Heartbleed is NOT the kind of backdoor or compromise someone like the NSA would try to inject into an Open Source project like OpenSSL. The possibility of other spy agencies discovering it would be far too great, leading to not only the NSA being able to monitor things, but agencies the NSA doesn't like also being able to monitor stuff.
An NSA-style attack would be one of two things:
(1) discover a vulnerability that existed in the current codebase - whether due to a code flaw or some new advanced crypto technique developed in-house at the NSA - and NOT report that, under the presumption that they are far better positioned to discover that kind of vulnerability than anybody else, and thus would have exclusive access, or
(2) Inject a piece of code into the project that looks otherwise completely harmless, but, given certain NSA crypto advancements, turns out to be a severe weakening of the crypto, but doesn't change things for people who don't know the secret NSA technique.

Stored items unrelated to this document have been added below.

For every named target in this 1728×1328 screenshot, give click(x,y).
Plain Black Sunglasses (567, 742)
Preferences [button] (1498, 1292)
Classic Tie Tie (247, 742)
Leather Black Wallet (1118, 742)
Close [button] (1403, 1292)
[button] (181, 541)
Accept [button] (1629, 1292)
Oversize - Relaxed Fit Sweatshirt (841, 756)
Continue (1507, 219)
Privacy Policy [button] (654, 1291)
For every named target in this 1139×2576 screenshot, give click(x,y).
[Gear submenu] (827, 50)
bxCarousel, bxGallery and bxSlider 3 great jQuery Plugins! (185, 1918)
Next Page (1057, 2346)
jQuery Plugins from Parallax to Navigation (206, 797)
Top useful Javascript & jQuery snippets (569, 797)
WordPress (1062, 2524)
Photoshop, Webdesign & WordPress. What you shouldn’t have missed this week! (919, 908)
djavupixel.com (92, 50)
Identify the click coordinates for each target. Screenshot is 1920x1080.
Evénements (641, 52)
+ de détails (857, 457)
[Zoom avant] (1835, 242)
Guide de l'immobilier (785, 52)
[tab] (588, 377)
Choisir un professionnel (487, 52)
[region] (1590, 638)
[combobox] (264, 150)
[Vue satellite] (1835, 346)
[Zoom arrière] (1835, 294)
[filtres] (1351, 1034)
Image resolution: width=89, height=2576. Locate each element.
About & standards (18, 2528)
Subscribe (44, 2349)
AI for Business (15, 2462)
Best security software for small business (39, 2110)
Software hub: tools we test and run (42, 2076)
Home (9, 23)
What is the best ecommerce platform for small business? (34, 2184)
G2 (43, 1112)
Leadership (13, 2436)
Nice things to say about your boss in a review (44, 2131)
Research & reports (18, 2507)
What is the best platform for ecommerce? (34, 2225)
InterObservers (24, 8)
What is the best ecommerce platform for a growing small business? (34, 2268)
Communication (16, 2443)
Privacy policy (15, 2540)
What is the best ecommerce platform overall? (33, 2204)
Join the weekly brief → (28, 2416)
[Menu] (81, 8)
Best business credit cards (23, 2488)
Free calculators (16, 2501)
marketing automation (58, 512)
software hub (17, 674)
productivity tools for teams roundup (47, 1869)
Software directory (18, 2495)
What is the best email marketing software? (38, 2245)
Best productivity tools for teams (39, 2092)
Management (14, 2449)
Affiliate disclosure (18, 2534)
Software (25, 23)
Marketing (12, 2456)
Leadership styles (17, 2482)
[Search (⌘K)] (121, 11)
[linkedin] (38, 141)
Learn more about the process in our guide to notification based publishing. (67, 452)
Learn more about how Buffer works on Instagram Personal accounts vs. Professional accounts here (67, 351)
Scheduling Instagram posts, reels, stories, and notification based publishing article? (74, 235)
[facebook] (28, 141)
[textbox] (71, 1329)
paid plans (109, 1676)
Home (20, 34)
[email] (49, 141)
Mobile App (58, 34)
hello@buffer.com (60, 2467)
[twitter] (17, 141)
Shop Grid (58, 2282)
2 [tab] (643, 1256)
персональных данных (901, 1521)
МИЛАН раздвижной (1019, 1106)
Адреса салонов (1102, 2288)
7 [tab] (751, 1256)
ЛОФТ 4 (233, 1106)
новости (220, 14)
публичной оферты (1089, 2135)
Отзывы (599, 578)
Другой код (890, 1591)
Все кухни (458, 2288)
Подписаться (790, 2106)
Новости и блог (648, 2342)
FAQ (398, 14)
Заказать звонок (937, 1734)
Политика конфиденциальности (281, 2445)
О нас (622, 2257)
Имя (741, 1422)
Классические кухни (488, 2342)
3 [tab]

Heartbleed was neither - it was a coding mistake that, once someone finally got around to analyzing the particular putback, is an obvious error. The issue is lack of sufficient code review.
There's suspicion (but ONLY suspicion, no real factual basis) that the NSA might have known about this particular weakness awhile ago. But that's entirely different than the NSA deliberately breaking OpenSSL with a code exploit. And there's serious debate about how much responsibility the NSA should have to notify the general public about when they find security leaks. It's not cut-and-dried.